## Task instructions
Return each line of the items below without any change, and leave the pictures out of your answer.

————————

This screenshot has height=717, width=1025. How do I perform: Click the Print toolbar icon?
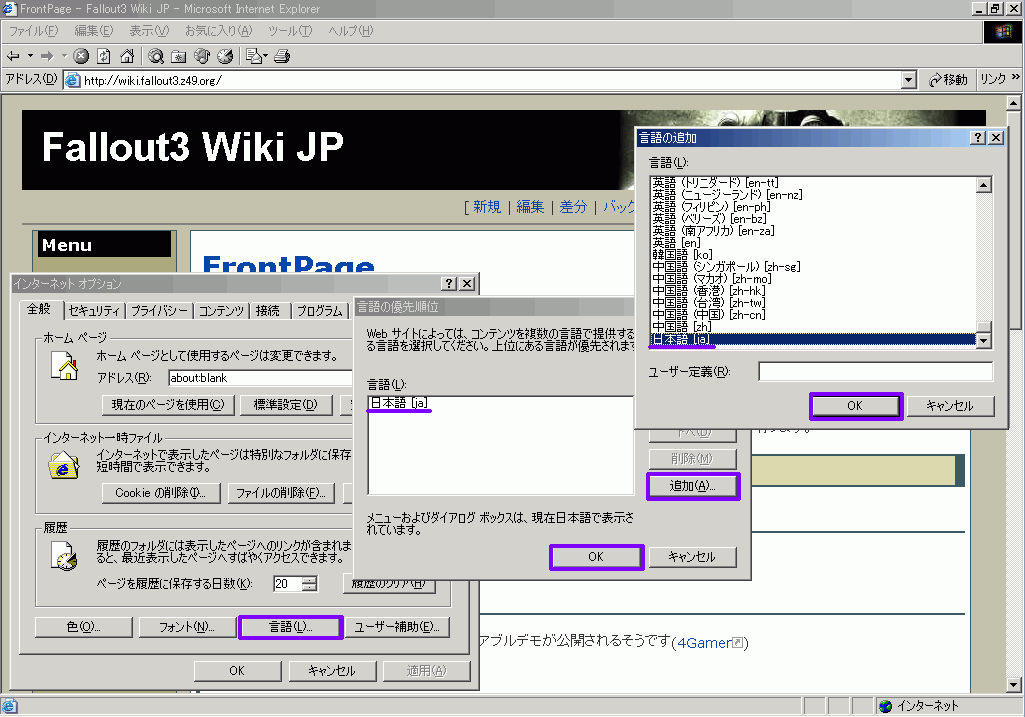[282, 56]
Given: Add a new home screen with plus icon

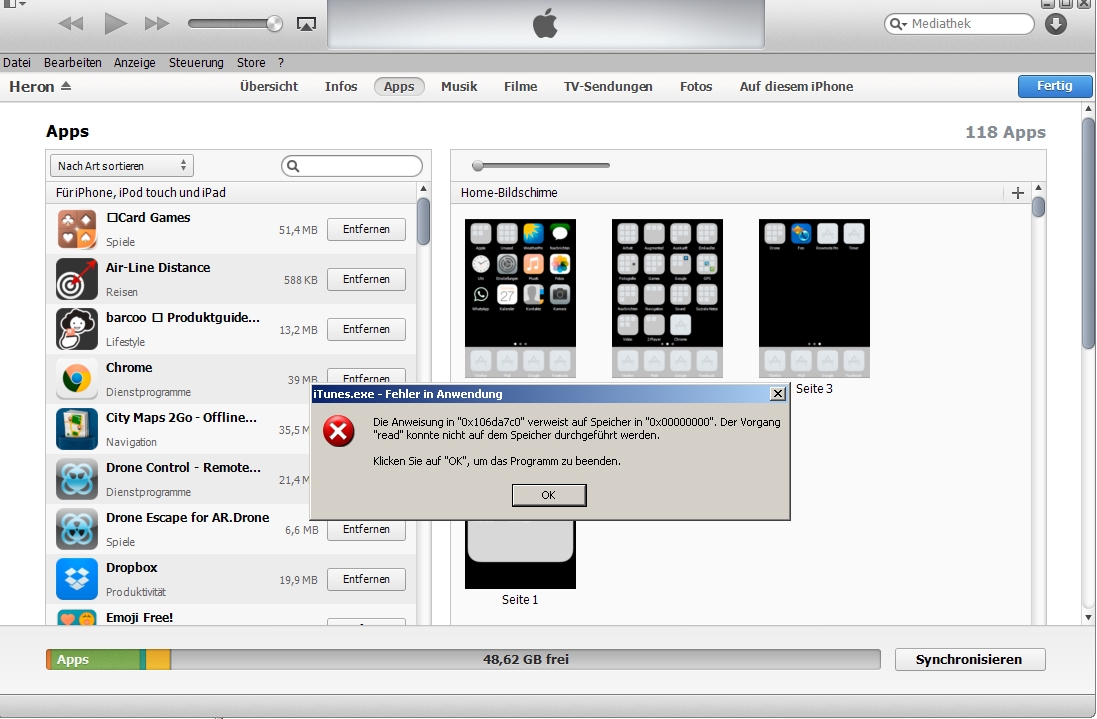Looking at the screenshot, I should [x=1018, y=193].
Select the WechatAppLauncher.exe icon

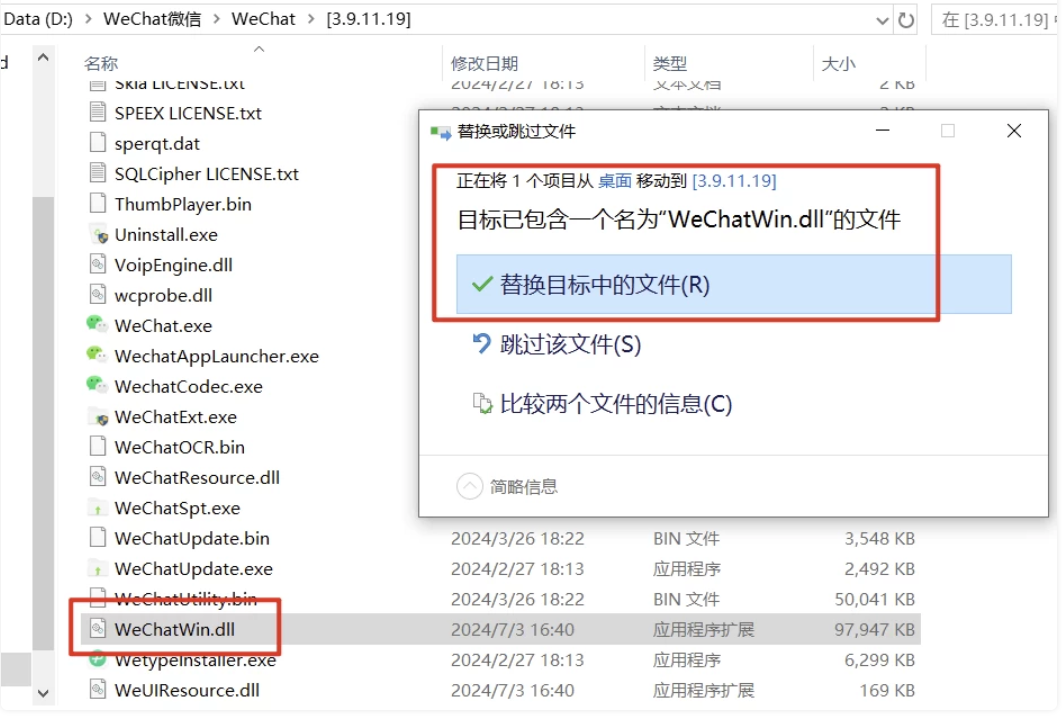point(97,356)
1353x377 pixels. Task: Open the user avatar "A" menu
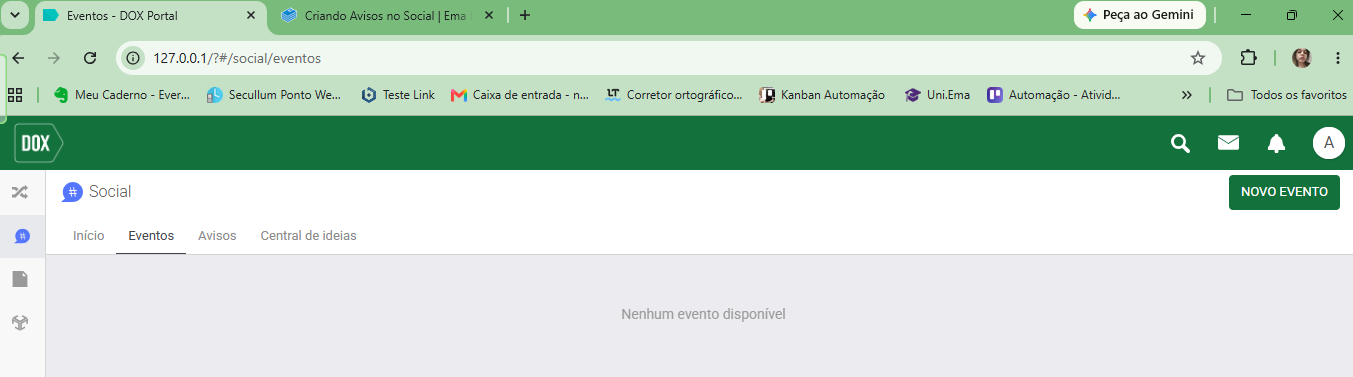click(x=1328, y=143)

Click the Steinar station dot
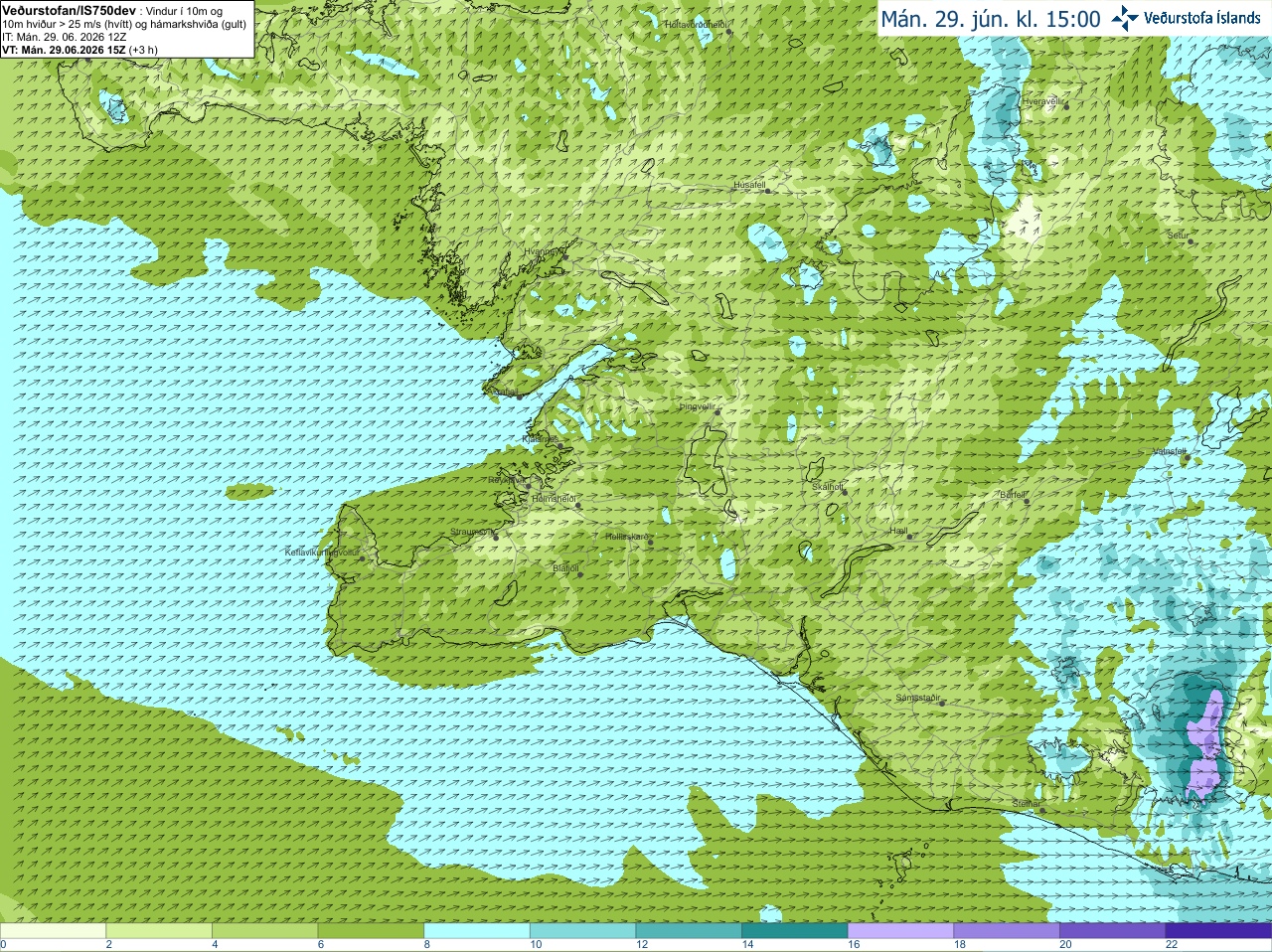pyautogui.click(x=1042, y=810)
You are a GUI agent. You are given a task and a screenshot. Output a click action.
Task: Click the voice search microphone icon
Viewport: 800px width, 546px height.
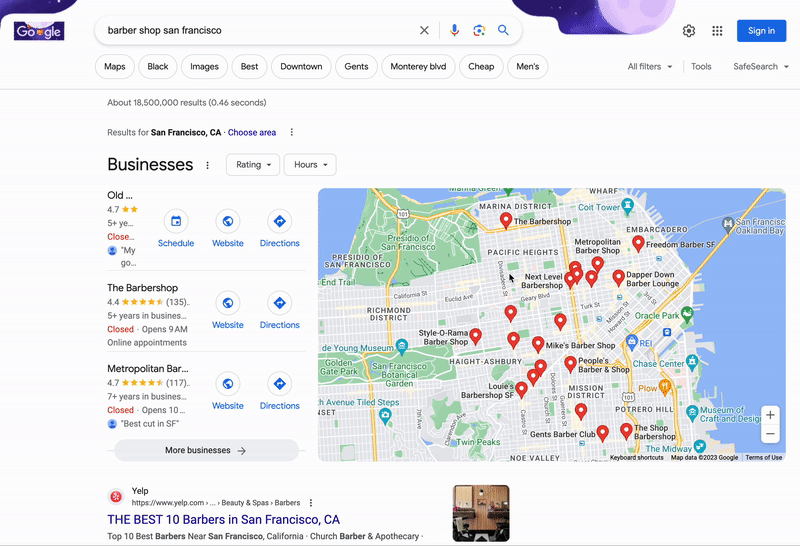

————————

## Response
This screenshot has height=717, width=1025. How do I perform: Click the Print toolbar icon?
[282, 56]
Given: Add a new home screen with plus icon

Looking at the screenshot, I should [x=1018, y=193].
Select the WechatAppLauncher.exe icon

point(97,356)
1353x377 pixels. Task: Open the user avatar "A" menu
click(x=1328, y=143)

Click the Steinar station dot
pyautogui.click(x=1042, y=810)
You are a GUI agent. You are given a task and a screenshot. Output a click action.
Task: Click the voice search microphone icon
Viewport: 800px width, 546px height.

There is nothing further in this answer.